> [TEXT PROVIDED]
--- BEGIN ---

An Analog Devices ADXL250 ±50-g dual-axis accelerometer
measures acceleration. I selected a dual-axis accelerometer
to measure both x and y forces. The accelerometer’s
outputs, each of which goes into an ADC channel, are
sampled to detect a launch and continue to save samples
in the external SPI flash memory during a flight. The
most important thing here is to mount the accelerometer
in the right direction.
After
you turn on and enable the flight computer using the
Palm IrDA software, the main control loop reads the
x accelerometer input and waits for a force in the upward
direction to start the flight data logging. A backwards
accelerometer means no flight data!
Altitude
is measured with a Motorola MPX4100 pressure sensor.
The sensor’s output is connected to an ADC input on
the Z8F642 MCU. When the rocket is armed for flight
using the IrDA port, a reading is sampled to determine
the launch site’s pressure, which is then used to calculate
the altitude. During the flight, samples are continually
taken and saved in the external SPI flash memory.
A
Trimble GPS Module is available on the Z8F642’s serial
port 0, which is shared with the IrDA transceiver. A
routine yet to be developed will sample the GPS inputs
and switch back to look for pending IrDA data. During
flight, serial port 0 is turned over to the GPS module.

--- END ---

> [PROBLEM SET]
[a] From the rocket flight computer text, list every hardware part whose maker is named along with it.
[b] Write the next part of the rocket flight computer text, picking up after its final sentence.

> [SOURCE DATA]
--- BEGIN ---

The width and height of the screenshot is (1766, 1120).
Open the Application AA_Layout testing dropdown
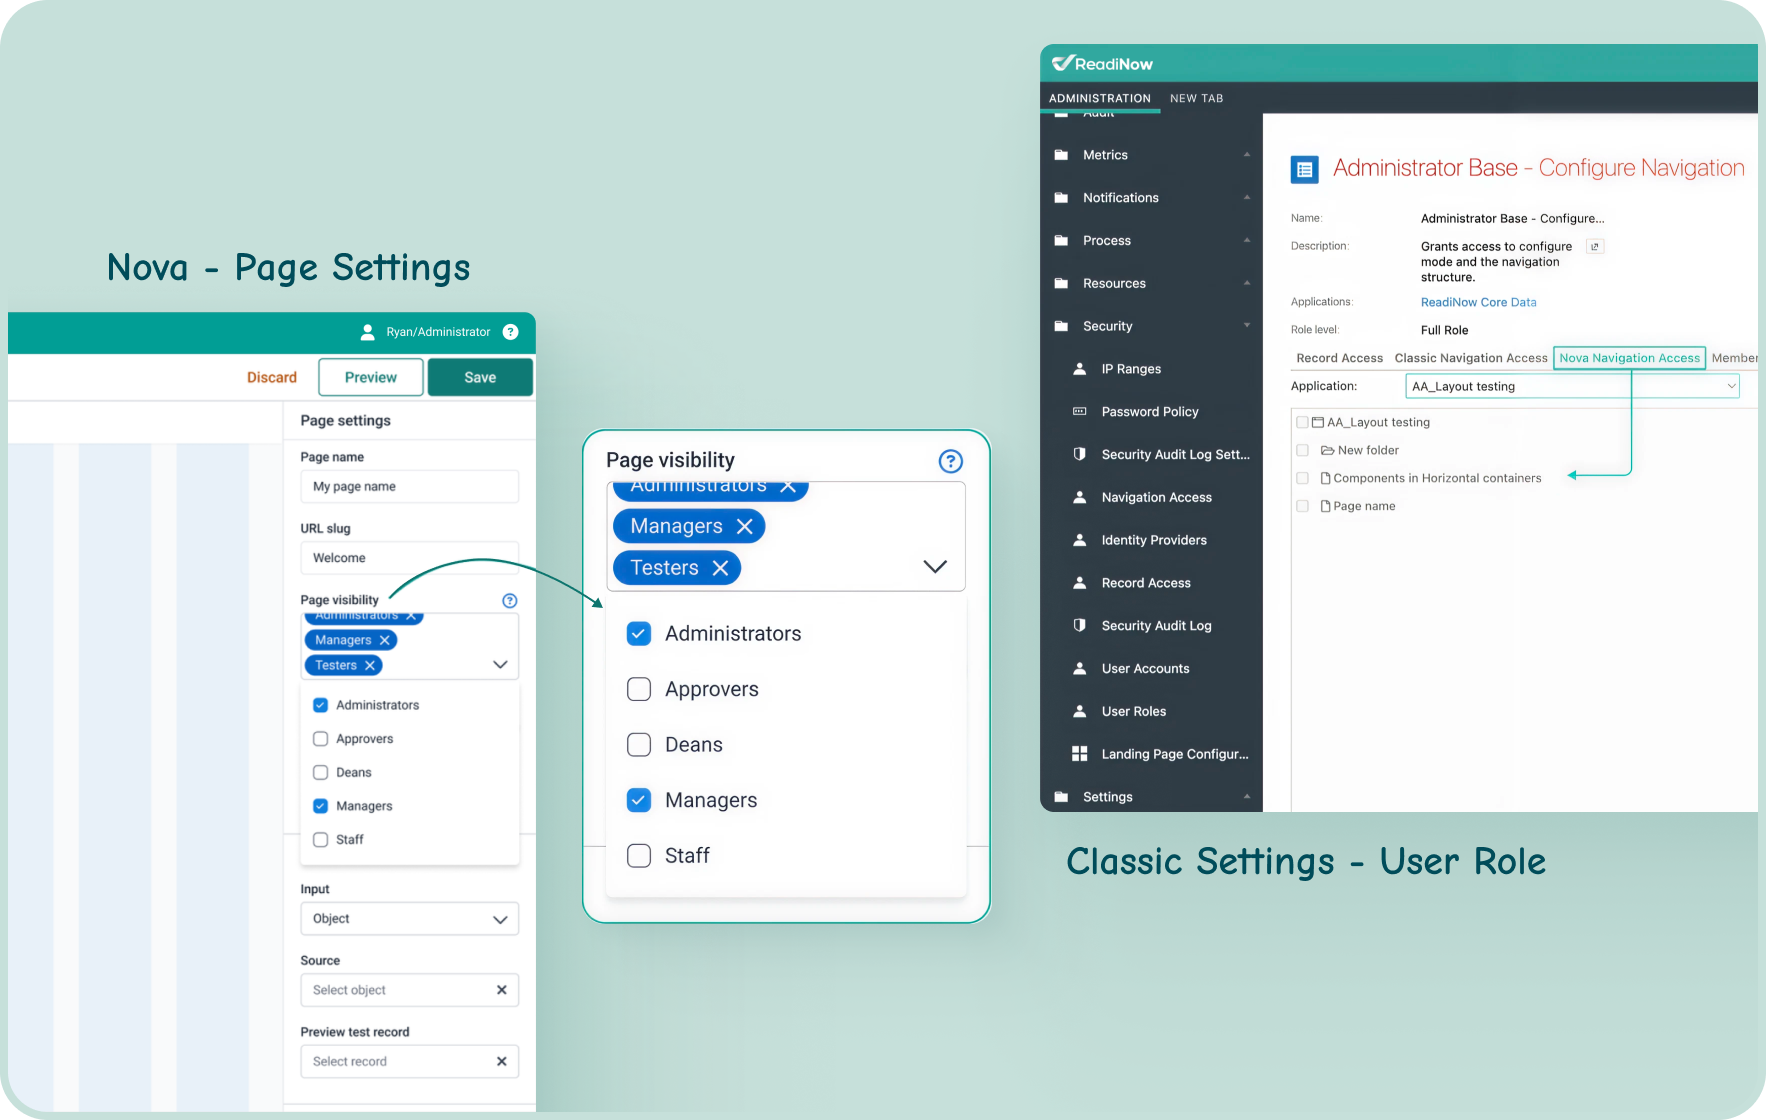point(1572,386)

--- END ---

> [ANSWERS BY TASK]
[a]
- Analog Devices ADXL250 ±50-g dual-axis accelerometer
- Motorola MPX4100 pressure sensor
- Trimble GPS Module

[b]
After the flight (pressure sample = baseline), the control
firmware needs to sample the GPS input. This data is
transmitted via the MaxStream RF module on serial port
1 to signal the rocket’s positions on the playa.
Listing
1 is ZSAT II’s main control loop. The go_for_launch
flag is set when a command is sent over either the IrDA
port or the 900-MHz RF link. This triggers the flight
computer to start sampling the accelerometer channel
looking for a Launch Detect. A sampled value over 0x5A
hex tells the system that the rocket is in the air.
From this point on, all ADC channels are sampled and
saved in an SPI EEPROM for me to review after the flight
using my IrDA PDA or computer.